I am slightly unwell right now so forgive me if this post makes no bloody sense. (Honestly I’ve coughed up things that probably make more sense than this post.)
Real world signals are analogue. That means that they can be whatever ambiguous, phallic-shaped squiggle you want. I don’t recommend using that phrasing on your exam paper but that’s the most coherent way I can express it in my cough syrup and ibuprofen induced high. (It’s like the worst cocktail ever.) So what the hell is my point? My point is that real things are not uniform and perfect like the sine wave on your oscilloscope and I have spent too damn long trying to accept this fact.
Self-doubt is my best frenemy. On one hand I never get too cocky, but on the other hand I find myself putting myself down so far that I’m basically burying myself alive. Self-deprecating humour is my safeguard of choice because people tend to put you down less when you’re already doing it to yourself.
“Hey you, you wanna insult me? Too bad, I already threw the first punch…And KO’d myself.” This is why I don’t teach self defense.
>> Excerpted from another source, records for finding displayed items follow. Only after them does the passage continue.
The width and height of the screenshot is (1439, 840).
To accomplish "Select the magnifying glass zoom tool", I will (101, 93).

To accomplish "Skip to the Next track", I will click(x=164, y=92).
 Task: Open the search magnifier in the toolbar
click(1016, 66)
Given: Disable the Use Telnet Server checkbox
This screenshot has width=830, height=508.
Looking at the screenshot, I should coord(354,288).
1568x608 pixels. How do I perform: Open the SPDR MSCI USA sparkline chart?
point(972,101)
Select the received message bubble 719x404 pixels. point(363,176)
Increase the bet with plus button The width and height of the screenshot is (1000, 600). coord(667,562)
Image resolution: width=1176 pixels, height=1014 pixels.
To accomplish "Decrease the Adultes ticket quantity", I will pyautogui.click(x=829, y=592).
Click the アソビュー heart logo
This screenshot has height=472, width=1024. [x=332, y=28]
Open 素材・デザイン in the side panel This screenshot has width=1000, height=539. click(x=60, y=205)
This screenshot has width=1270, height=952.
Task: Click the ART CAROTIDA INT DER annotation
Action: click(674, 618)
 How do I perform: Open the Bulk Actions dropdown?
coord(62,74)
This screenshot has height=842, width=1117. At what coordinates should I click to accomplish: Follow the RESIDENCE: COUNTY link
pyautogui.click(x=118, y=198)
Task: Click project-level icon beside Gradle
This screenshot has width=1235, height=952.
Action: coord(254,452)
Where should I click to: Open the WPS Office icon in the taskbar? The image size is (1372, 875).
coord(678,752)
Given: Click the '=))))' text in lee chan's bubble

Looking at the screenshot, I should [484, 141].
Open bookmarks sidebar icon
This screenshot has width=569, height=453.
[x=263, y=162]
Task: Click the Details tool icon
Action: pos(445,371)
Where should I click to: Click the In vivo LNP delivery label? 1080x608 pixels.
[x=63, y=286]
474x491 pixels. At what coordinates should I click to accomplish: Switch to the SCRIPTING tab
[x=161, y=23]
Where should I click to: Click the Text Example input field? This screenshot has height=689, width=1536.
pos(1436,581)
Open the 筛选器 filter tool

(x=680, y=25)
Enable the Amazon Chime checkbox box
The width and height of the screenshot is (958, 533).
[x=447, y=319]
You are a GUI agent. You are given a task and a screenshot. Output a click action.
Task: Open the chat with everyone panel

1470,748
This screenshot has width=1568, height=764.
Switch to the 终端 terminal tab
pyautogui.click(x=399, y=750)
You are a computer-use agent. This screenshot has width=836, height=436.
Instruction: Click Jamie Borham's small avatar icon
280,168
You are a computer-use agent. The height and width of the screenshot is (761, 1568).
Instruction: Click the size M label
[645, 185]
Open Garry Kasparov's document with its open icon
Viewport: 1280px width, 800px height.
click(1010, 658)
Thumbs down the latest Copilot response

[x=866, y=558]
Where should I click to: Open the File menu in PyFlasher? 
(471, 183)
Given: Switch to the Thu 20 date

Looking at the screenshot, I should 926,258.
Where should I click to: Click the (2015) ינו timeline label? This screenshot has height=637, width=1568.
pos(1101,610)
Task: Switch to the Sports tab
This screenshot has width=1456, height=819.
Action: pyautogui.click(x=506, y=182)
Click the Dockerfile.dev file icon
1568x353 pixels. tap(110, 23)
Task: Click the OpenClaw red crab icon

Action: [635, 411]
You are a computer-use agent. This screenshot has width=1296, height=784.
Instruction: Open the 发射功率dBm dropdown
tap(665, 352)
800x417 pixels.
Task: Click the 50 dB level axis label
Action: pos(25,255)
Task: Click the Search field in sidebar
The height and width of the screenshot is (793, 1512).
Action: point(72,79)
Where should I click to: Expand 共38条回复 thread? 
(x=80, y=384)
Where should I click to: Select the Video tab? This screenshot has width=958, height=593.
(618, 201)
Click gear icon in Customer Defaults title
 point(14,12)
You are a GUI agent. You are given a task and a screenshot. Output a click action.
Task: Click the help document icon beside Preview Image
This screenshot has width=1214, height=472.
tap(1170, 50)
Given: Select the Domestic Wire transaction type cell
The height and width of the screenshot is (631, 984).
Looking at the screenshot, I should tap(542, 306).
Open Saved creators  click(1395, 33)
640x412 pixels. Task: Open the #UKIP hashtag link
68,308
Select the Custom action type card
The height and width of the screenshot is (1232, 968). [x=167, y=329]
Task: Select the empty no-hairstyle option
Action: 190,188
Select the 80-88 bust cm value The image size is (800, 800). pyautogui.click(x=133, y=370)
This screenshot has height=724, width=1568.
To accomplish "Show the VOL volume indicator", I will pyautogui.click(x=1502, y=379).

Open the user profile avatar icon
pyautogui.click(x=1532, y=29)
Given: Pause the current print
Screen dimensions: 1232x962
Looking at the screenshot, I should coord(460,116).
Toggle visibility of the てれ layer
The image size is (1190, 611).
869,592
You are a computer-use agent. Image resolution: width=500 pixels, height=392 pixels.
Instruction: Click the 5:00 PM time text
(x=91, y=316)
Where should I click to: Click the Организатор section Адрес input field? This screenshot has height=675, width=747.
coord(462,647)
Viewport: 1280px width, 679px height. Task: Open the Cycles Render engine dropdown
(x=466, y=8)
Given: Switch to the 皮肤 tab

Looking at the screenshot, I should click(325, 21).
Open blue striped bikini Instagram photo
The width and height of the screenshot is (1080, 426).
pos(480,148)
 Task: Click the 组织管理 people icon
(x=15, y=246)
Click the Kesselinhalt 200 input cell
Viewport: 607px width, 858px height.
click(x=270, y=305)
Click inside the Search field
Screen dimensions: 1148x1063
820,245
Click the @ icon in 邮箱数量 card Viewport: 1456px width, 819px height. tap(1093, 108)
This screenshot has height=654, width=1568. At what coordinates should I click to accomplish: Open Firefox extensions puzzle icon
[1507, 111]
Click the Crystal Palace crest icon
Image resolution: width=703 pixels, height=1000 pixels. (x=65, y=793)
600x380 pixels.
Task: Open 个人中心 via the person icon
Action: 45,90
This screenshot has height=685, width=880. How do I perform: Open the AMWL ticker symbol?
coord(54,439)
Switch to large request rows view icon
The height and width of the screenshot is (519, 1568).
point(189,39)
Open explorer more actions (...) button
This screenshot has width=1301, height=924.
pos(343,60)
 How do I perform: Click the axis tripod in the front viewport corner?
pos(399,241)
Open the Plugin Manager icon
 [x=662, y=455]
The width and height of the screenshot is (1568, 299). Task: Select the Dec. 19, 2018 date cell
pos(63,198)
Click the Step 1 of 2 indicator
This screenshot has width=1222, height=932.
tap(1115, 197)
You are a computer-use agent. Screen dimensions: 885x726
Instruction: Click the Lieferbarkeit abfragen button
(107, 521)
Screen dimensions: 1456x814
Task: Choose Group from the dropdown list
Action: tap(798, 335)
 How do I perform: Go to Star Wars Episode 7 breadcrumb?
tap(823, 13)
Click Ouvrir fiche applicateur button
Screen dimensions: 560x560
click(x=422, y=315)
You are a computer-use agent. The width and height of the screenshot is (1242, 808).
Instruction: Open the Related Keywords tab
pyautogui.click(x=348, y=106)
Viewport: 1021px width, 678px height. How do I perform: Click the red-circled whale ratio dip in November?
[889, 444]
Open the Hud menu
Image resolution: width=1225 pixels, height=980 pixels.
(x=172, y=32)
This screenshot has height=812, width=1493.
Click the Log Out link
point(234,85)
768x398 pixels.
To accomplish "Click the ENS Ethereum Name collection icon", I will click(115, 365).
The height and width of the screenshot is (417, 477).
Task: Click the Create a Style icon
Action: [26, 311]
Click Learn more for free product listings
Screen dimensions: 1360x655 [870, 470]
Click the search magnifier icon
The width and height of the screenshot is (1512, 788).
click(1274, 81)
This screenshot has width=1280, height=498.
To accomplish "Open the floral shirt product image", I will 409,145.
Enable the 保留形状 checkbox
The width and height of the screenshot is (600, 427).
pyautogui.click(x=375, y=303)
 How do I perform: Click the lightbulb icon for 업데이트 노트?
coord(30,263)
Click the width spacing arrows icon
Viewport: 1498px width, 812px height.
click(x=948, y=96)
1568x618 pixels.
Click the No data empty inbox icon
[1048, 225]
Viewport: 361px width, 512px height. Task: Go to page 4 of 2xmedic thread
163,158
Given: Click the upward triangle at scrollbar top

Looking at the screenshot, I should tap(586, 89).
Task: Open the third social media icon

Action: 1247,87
So it’s funny that I didn’t realise why it is that just when life is going great, all of a sudden the invisible iron chains on my wrists and ankles are pulled taut and I’m dragged to the floor. Every joke where I put myself down or passing thought doesn’t just form and then disappear like a fart in the wind. No, those thoughts fester, brew and culture into a big ball of ugly. So what happens to this ugly ball? It waits until you’re actually feeling fine and happy and then it explodes all over you until you’re gagging because you can’t breathe through the stench. This ugly ball is the comedown and it is relentless.
I’m not a perfectionist by any means. Yet I am a top notch professional drama queen, so even when things are only a little bit rubbish, I will whip it up into something absolutely scandalous – like a duck in a raincoat. This is bad because I will tend to make a mountain out of a molehill and I’m stopped in my tracks, just when life is actually going well. The comedown actually affects me a lot and I sometimes spend entire nights bawling and the reasons as to why I’m doing that never actually form in my head.
Yet I know I’m not the only one like this. The most beautiful, most intelligent and nicest people in my life are constantly putting themselves down. WHY. I guess they have their own ugly balls that I cannot see. I just wish that we (myself included) could be a little kinder to ourselves.